EXERCISE BRIEF: Reproduce everything in the Final Fantasy VIII review from "The play of" down to "the junction system.", substituting "melee combat" for "physical attack".
═══ SELECTED EXTRACT
The final fantasy series has knack of epic storytelling where you follow a band characters that ultimately save the world from an evil entity. With that, a cast of items and animals that reoccur through the series while the main characters always change have also been a trademark of series. Final Fantasy VIII steps outside of the box as much as it possibly can without being the member of the family that no one else likes.
One of the different ideas of the game is the way you get stronger weapons. Unlike previous and later games, a refining system is put into place. Instead traveling from town to town looking for new weapons at shops, character retain one weapon and with items found during battle, those weapons are refined into something better. This helps make searching for new enemies on a thin world map interesting. This also takes away some the clutter of having 35 different weapons and armor, and trying to sort through them and all and having to sell them.
The junction system was also a new idea put into place. Again instead of shopping for armor, you junction magic that you draw from enemies to a stat, and that magic raises that stat for you. Different magic’s raise the stats differently. It is not as easy as it sounds, you are also give elemental defense and status attack junctions that allow you to nullify or absorb enemy’s elemental magic attacks or inflict and enemy with a status effect. Be careful though, because you only junction a magic once, so what may nullify a fire attack may also be what raises your def stat the most. This adds depth to the game because you are able to decide what characters are strong in what stats.
One more different idea was to have your enemy’s level up with you. As opposed to just being able to level up and pound your opponents, you are forced to use the junction system along with your guardian forces to best your enemy’s. While there are claims that the game is too easy to beat, I argue that it is only as easy as you make it. One thing that made Final Fantasy X so enjoyable is that fact that you can make you character so strong, but it takes work to do. VIII does the same thing but only on a smaller scale. If you put work into your team and level up correctly at the right times, you can be as strong as you want to be. The argument that leveling up becomes insignificant is not valid with me, because there are bonuses that will allow you to become stronger with junctioning your magic if done correctly.
The play of the game depends greatly on physical attack, but that alone will not let you defeat the game, or the strongest enemy (who is not the main villain). You must also mater the abilities given to you from the GF’s and also learn to level up correctly and manipulate the junction system.
As far as the coveted side-quests of the Final Fantasy series, 8 lacks quantity. The chocobo game is thin and other quests are also very loose and not extremely rewarding. But, 8 also has arguably the best side-quest ever. The triple triad card game, where squall will play NPC’s in a simple card game. There are many cards to collect, and rare ones that special events or groups must be engaged to find. Some cards you can get from battle, and others are given to you, but ultimately you can collect all of them,(a hard feat to do) or you can refine them into items. Some of the items you refine them into can help you get materials for a new weapon or they can help you get your stats up.
══════
═══ ENTRIES SHOWN
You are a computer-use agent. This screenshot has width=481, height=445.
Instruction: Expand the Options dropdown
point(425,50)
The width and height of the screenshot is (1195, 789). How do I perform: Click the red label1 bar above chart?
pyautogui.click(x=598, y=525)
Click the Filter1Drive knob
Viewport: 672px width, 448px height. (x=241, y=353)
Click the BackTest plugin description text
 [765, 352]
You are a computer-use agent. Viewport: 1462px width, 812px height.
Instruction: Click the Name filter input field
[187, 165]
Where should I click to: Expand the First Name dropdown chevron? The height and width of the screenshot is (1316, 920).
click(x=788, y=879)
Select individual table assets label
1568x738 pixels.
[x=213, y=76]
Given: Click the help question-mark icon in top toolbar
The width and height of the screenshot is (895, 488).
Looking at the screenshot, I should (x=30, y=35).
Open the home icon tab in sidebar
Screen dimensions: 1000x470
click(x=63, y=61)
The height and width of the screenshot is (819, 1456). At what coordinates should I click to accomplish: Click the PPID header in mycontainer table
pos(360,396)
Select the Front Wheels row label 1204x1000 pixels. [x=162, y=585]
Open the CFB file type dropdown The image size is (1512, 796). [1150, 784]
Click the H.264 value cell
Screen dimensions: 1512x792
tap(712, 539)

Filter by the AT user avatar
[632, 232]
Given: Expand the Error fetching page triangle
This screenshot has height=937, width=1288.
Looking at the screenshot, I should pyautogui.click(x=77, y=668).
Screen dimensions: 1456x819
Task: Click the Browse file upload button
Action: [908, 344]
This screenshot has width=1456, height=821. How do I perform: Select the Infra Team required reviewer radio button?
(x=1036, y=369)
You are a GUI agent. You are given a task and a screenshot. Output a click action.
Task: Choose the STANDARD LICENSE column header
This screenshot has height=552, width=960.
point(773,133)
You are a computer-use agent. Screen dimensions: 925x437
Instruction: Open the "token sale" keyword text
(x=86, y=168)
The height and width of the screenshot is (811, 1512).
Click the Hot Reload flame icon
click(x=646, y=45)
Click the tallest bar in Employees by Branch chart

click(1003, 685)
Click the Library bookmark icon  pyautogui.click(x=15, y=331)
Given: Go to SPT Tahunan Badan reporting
══════
WRITTEN REPLY:
The play of the game depends greatly on melee combat, but that alone will not let you defeat the game, or the strongest enemy (who is not the main villain). You must also mater the abilities given to you from the GF’s and also learn to level up correctly and manipulate the junction system.